Giorgio Cantarini - dla przyjaciół "Gio" - urodził się we włoskim mieście Orvieto i tam spędził dzieciństwo.
Miał 5 lat, kiedy trafił na plan "Życie jest piękne", filmu, który uczynił go gwiazdą i przyniósł ogromne uznanie. Dramat opowiadający historię mężczyzny, który wraz z małym synkiem trafia do obozu koncentracyjnego i ze wszystkich sił próbuje uchronić chłopca przed piekłem, zachwycił krytykę na całym świecie, zdobywając aż trzy Oscary – za najlepszą rolę męską, za najlepszą muzykę i dla najlepszego filmu nieanglojęzycznego.
Za swoją rolę został wyróżniony Young Artist Award. Chłopiec był zachwycony odniesionym sukcesem, ale w tym samym czasie przeżywał trudne chwile. Niedługo po jego piątych urodzinach rodzice się rozstali. Cantarini został pod opieką taty we Florencji. Matka wyjechała do Ameryki, a syn odwiedzał ją w podczas wakacji.
Później młody aktor pojawił się jeszcze na chwilę w "Gladiatorze" Ridleya Scotta, gdzie wcielił się w syna bohatera granego przez Russella Crowe'a. Rok później pojawił się w telewizyjnym "Miłość i wojna". Potem na kilka lat zniknął z ekranów i słuch o nim zaginął.
Okazuje się jednak, że Giorgio nie porzucił marzeń o aktorstwie.

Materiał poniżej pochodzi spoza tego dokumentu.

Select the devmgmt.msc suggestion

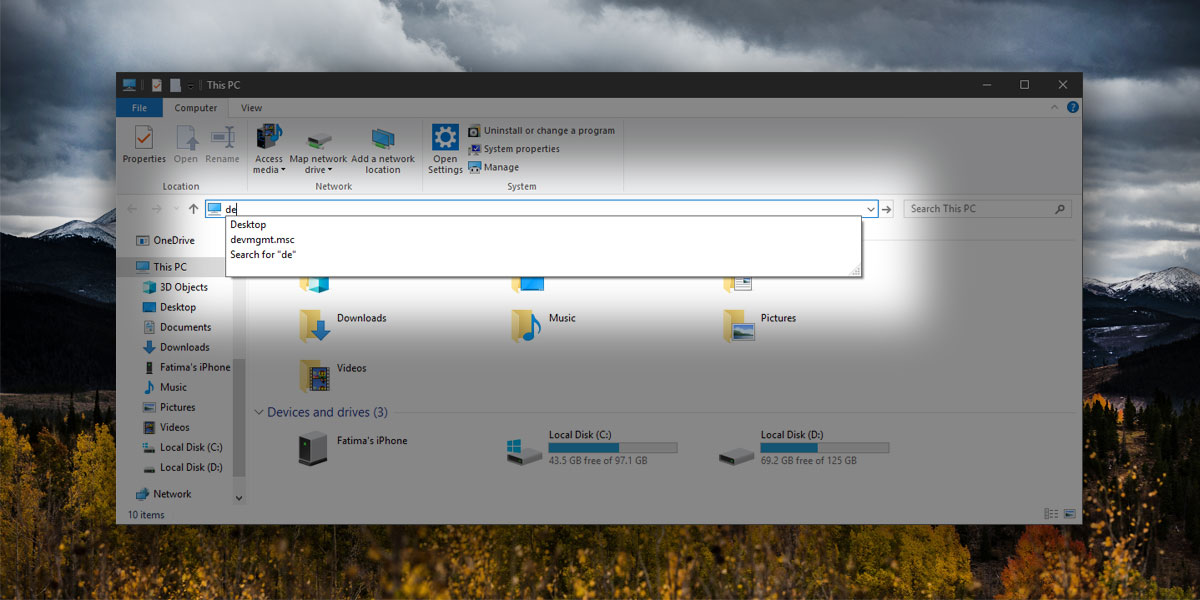pos(262,240)
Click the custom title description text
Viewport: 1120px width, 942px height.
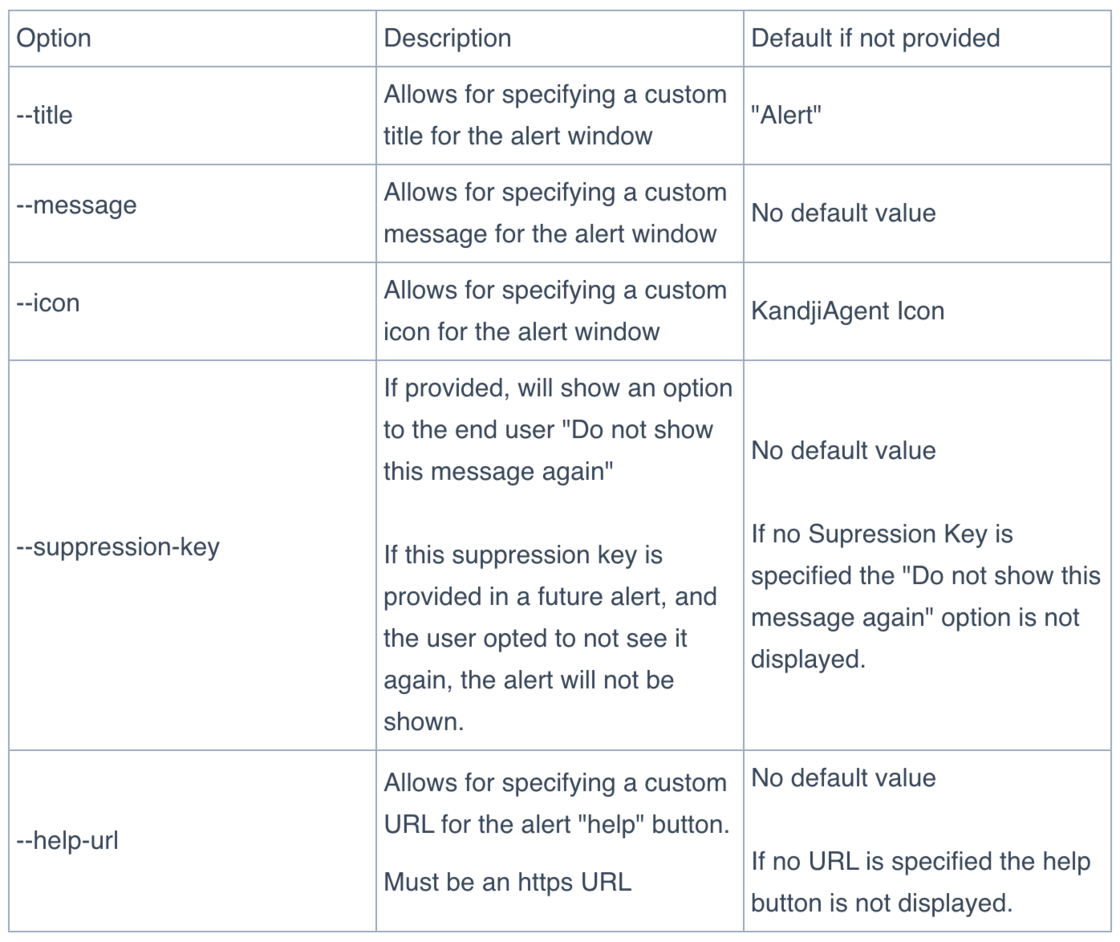click(555, 115)
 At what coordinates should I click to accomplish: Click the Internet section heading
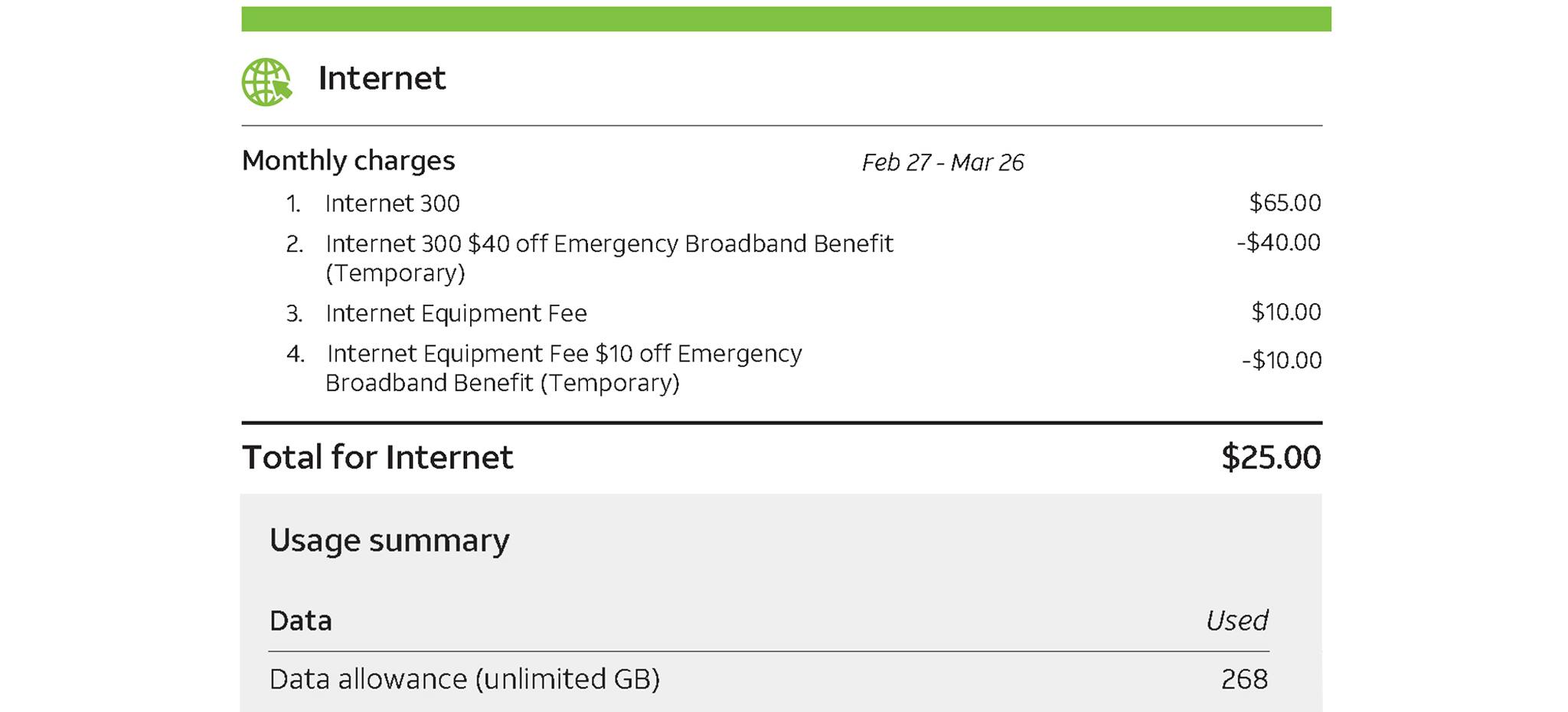(x=381, y=78)
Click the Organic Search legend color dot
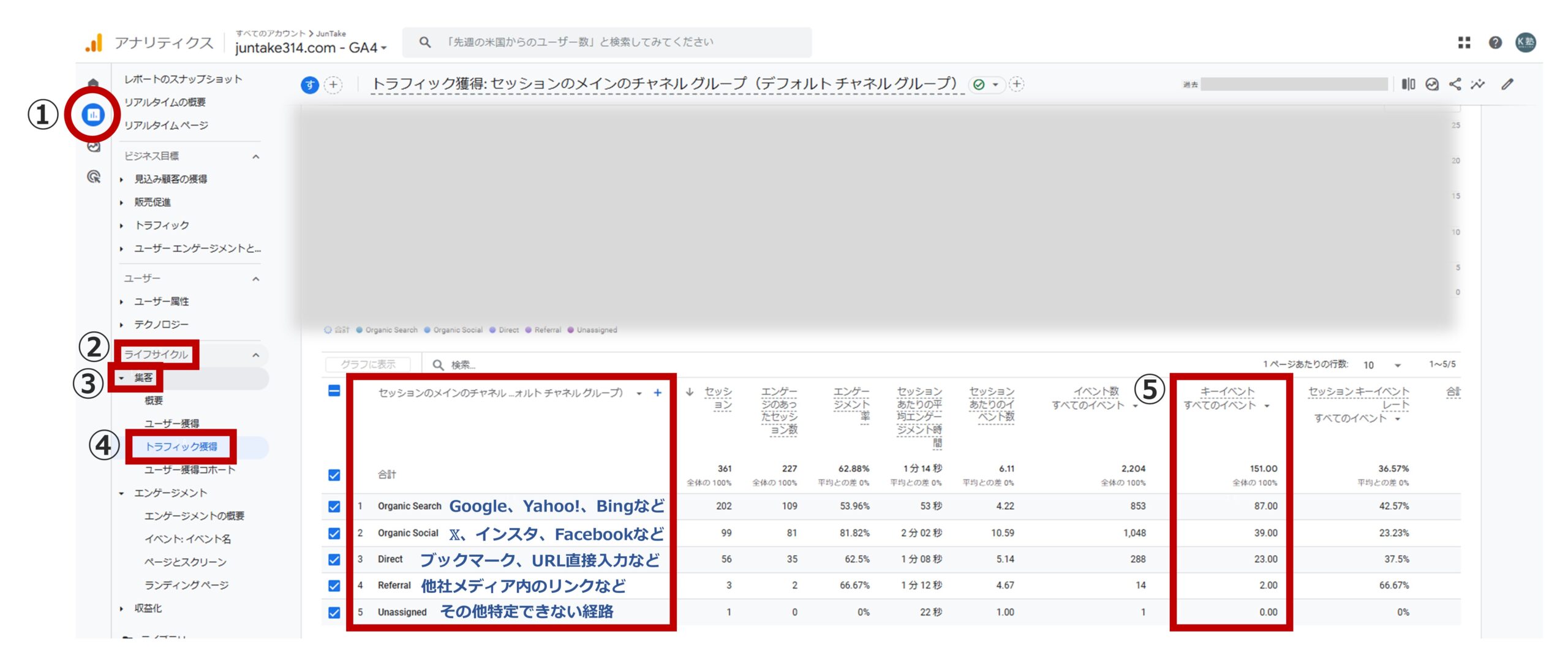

Dziś ma 25 lat, twierdzi, że występowanie jest jego prawdziwą pasją i marzy, by w przyszłości zostać również scenarzystą. Po ukończeniu liceum trafił do Narodowego Centrum Sztuki Filmowej, a włoskim fanom przypominał o sobie, występując w 2005 roku w "Tańcu z gwiazdami".
Dwa lata później wrócił przed kamery, pojawił się w filmie "Il giorno la notte poi l'alba", później zaś w "Il mattino ha l'oro in bocca", a także odcinku miniserialu "AUS: Adotta uno Studente" i krótkometrażówce "Psicko Shakespeare".
Z powodzeniem występuje również we włoskich teatrach.
Obecnie Cantarini mieszka wraz z mamą i bratem Lorenzo w Viterbo. Na życie prywatne nie narzeka. Od jakiegoś czasu spotyka się z Marią Albertą Bajmą Rivą, profesjonalną tancerką, piosenkarką i aktorką.